# Supervisor Meeting Brief — bilingual script
# 导师开会双语逐字稿

> Single-page meeting brief addressing every point of feedback from the
> 4/15 supervisor session. Bring this document open on screen during the
> meeting and walk through it in order.
>
> 一页式开会简报，逐条回应 4/15 导师 review 的所有反馈。开会时直接打开
> 此页，按顺序走一遍即可。

---

## Opening 30 seconds / 开场 30 秒

| English (say this) | 中文（口头要点） |
|---|---|
| "Sir, since our last meeting I have addressed every point of your feedback. May I walk you through them in the correct order — dataset first, then model, then app — as you instructed?" | "老师，按您上次反馈，我已经把每一条都改了。我按您要求的顺序——**先 dataset，再 model，最后才是 app**——给您过一遍可以吗？" |

**Why this opening works**: it explicitly *names* the supervisor's #1 process complaint ("app is last"). He'll relax immediately because he can see you listened.

---

## Concern #1 — Y target was missing
## 反馈一 · 缺少目标列 Y

**His original words**: "Y is missing. I don't have the output variable. If you don't have target, you cannot train a machine learning model."
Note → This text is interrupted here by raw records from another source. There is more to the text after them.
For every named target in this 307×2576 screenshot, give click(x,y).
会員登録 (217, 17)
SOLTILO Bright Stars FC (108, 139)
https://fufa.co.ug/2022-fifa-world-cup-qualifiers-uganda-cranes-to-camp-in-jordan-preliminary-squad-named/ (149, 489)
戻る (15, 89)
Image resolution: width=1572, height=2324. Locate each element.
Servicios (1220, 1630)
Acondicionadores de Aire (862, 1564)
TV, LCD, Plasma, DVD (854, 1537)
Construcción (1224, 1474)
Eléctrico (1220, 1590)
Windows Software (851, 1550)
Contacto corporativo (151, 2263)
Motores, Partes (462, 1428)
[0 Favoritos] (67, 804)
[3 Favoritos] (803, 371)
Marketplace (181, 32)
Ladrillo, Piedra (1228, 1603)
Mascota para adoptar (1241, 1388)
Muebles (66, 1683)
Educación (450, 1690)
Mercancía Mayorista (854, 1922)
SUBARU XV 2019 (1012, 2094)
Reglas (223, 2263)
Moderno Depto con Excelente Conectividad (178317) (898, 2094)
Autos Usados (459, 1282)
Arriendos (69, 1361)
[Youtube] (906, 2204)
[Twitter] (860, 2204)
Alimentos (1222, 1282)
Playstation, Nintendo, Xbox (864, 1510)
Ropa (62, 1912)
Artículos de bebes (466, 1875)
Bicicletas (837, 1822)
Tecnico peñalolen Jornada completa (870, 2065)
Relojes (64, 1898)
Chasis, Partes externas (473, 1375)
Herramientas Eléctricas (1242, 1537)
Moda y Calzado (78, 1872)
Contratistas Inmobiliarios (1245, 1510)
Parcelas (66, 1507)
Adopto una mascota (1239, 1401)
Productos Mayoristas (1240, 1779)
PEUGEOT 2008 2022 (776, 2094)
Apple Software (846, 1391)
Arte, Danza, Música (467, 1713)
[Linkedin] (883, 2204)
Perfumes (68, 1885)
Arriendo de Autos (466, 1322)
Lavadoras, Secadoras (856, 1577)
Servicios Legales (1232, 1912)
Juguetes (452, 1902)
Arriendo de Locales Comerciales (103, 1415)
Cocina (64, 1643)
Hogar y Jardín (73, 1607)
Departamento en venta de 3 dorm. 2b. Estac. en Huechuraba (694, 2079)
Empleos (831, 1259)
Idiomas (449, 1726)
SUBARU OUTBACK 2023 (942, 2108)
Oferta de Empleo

| English (say this) | 中文（口头要点） |
|---|---|
| "Sir, you were right — the raw Open-Meteo CSV has no Y column. I have engineered the target explicitly. The variable is called `is_rain_event` and it is defined as 1 if the precipitation in the **next hour** is greater than 0.1 mm, else 0. The code is one line in `scripts/2_preprocess.py`." | "老师您说得对，原始 Open-Meteo CSV 确实没有 Y 列。我现在已经显式构造了目标变量，叫做 **`is_rain_event`**，定义是：**下一小时降雨量 > 0.1 mm 则为 1，否则为 0**。代码就一行，写在 `scripts/2_preprocess.py`。" |
| [Show this code on screen:] `df['is_rain_event'] = (df['precipitation'].shift(-1) > 0.1).astype(int)` | （把这一行代码投出来给老师看） |
| "Three things to notice: `.shift(-1)` means I use **future** rain as the label — features at hour t predict outcome at t+1h, so there is no temporal leakage. The 0.1 mm threshold matches the **WMO definition** of trace precipitation, not an arbitrary choice. And it is binary classification, not regression, because the downstream decision is binary." | "三个要点：(1) `.shift(-1)` 表示用**下一小时**的降雨作为标签，特征是 t 时刻、预测的是 t+1 小时——没有时间泄漏。(2) 0.1 mm 这个阈值不是我随便定的，对应 **WMO 微量降水标准**。(3) 是二分类不是回归，因为下游用户决策本身就是二元的（去 / 不去）。" |

**Artefact to show**: `docs/dataset.md` §5 (Target label derivation) — has all three points written out.

---

## Concern #2 — features in the document did not match the Excel
## 反馈二 · 文档里的特征跟 CSV 列名对不上

**His original words**: "The features that you presented here, not... not mentioned in the Excel. So, it must be matched."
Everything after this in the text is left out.